Original Article: Cardiovascular

The Aortic Homograft: Evolution of Indications, Techniques, and Results in 107 Patients

Richard L. Prager, MD, Carl R. Fischer, MD, Bobby Kong, MD, James P. Byrne, MD, Diane J. Jones, PA-C, M. LaWaun Hance, PA-C, Otto Gago, MD

Section of Cardiac and Thoracic Surgery, St. Joseph Mercy Hospital, Ann Arbor, Michigan

Background. Homograft aortic valve replacement has been performed in 107 patients during the past 7 years. Two primary methods of implantation were used (intraaortic and root replacement). Results of both methods are presented.

Methods. Intraaortic implantation (subcoronary or cylinder technique) was performed in 36 patients (mean age, 54 years) for aortic stenosis or regurgitation (31 patients) and endocarditis (5 patients). Aortic root replacement was performed in 71 patients (mean age, 62 years). The majority (58 patients) had complex root pathologies such as ascending aneurysm, dissection, or prosthetic endocarditis with annular destruction. Early results were assessed with intraoperative or predischarge echocardiography; annual echocardiograms provided long-term follow-up. Left ventricular mass was calculated in patients with long-standing pathology for whom preoperative and postoperative data were available.

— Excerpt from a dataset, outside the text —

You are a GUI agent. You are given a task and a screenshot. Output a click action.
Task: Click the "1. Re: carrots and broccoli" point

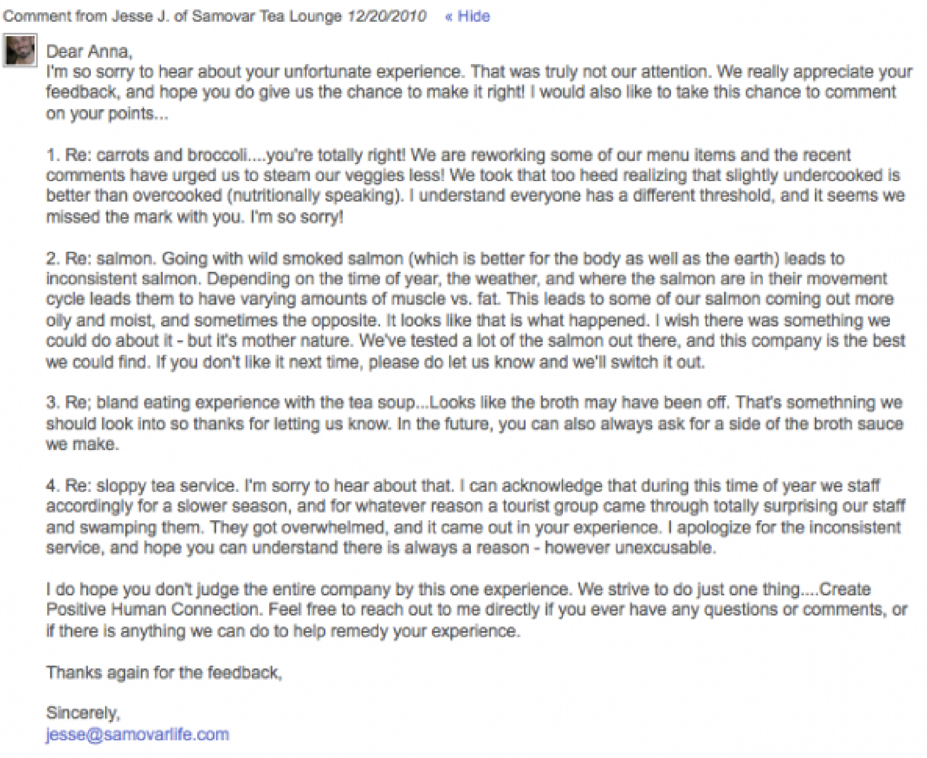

Results. Early valvular insufficiency was documented in 16 of the 36 intraaortic implants (44%); 9 of these have had progression of the insufficiency. Of the 20 patients who had trivial or no early insufficiency, significant insufficiency has developed in 7 and mild insufficiency has developed in 5. Calculation of left ventricular mass revealed a mean reduction of 11% at 1 year. There has been no mortality, endocarditis, or homograft-related reoperation in the intraaortic group with a mean follow-up of 50 months. The root replacement group had a hospital mortality of 17%. The cardiac pathology was limited to the aortic valve in 12 patients; mortality in this subset was zero. There has been no significant early or late postoperative valvular insufficiency in the 59 surviving patients. More rapid left ventricular mass reduction was seen in this group with a 26% mean reduction within 1 year. A mean follow-up of 32 months in the root replacement group has seen no homograft-related reoperations.

Conclusions. Although the lack of early mortality in the intraaortic group makes this technique appealing, the high incidence of early insufficiency with the realistic expectation of progression has led to our abandonment of the intraaortic technique. Homograft aortic root replacement confers a higher mortality based on the severity of aortic pathology, but offers excellent long-term hemodynamics in any patient. We have expanded our indication for homograft root replacement to include patients with isolated valvular disease rather than reserving it for those patients with extensive root pathology.